What needs to be done:
Please answer these questions about the passage on art and the spiritual below.
(a) Who is quoted saying that art takes hold wherever there is a longing for the spiritual?
(b) What does the passage say we will worship if we do not "give worth to" God?
(c) What name does Fellini give to the in-between place he calls the realm of the artist?

Page text:
-=-=-=-=-

Art is born and takes hold wherever there is a timeless and insatiable longing for the spiritual. — Andrei Tarkovsky
We humans have an insatiable longing for the spiritual. We are body, mind, and spirit created to worship – to “give worth to” the God who created us. If we do not “give worth to” God, we will worship something or someone. The spiritual world is as real as the material world, and we long to apprehend it. This is where the artist comes in.
Federico Fellini, one of the most influential filmmakers of the 20th century, said, What is an artist? A provincial who finds himself somewhere between a physical reality and a metaphysical one. . . . It’s this in-between that I’m calling a province, this frontier country between the tangible world and the intangible one which is really the realm of the artist.

-=-=-=-=-

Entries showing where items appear
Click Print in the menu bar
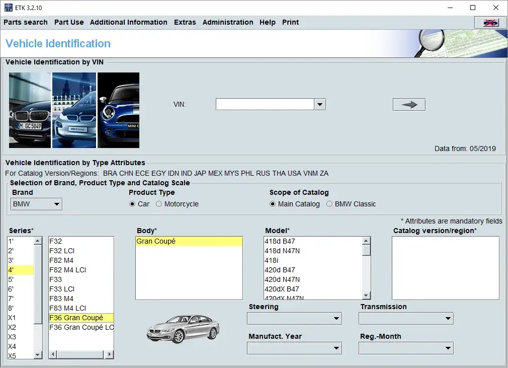Screen dimensions: 508x368 click(x=290, y=22)
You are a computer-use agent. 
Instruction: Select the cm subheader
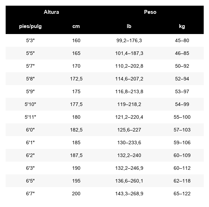pyautogui.click(x=76, y=26)
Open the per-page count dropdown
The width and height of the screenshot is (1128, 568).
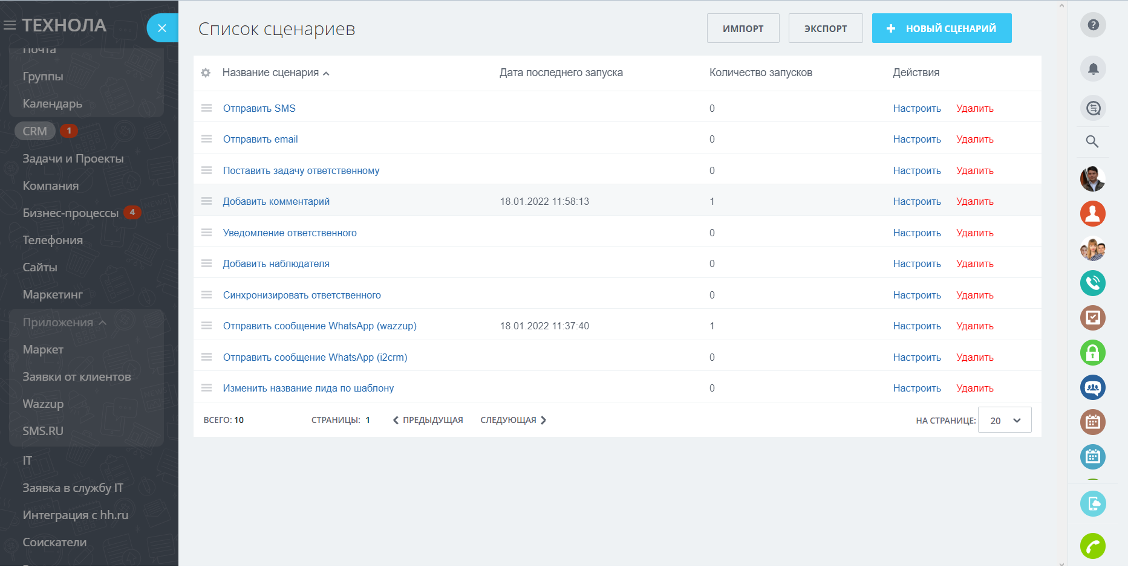click(x=1005, y=421)
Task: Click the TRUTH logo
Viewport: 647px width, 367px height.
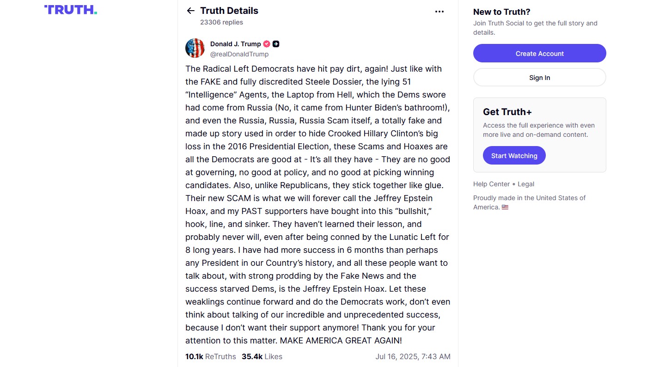Action: pos(71,10)
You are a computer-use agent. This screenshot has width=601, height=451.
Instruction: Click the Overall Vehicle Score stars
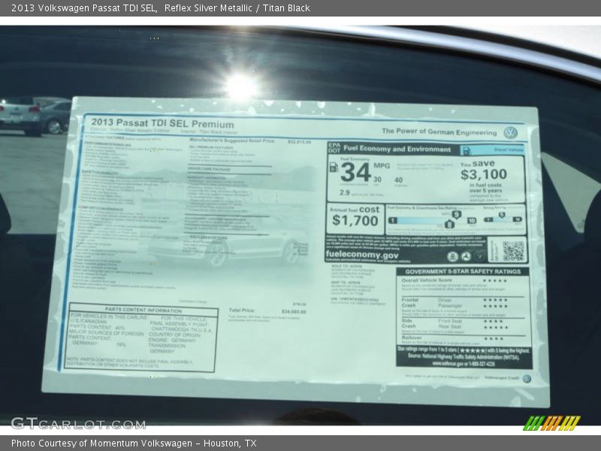pos(494,280)
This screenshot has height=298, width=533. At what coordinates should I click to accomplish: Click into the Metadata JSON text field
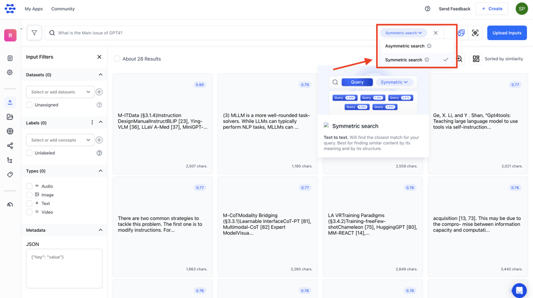click(64, 269)
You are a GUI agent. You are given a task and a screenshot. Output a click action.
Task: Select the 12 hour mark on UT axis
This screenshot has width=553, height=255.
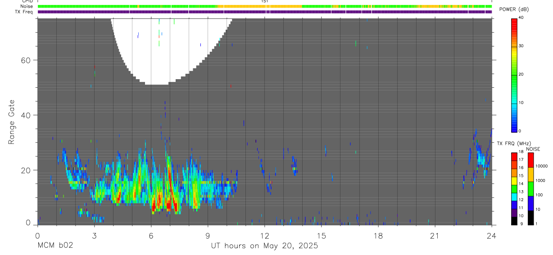(265, 235)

-=-=-=-=-

Correct response:
(a) Andrei Tarkovsky
(b) Something or someone
(c) A province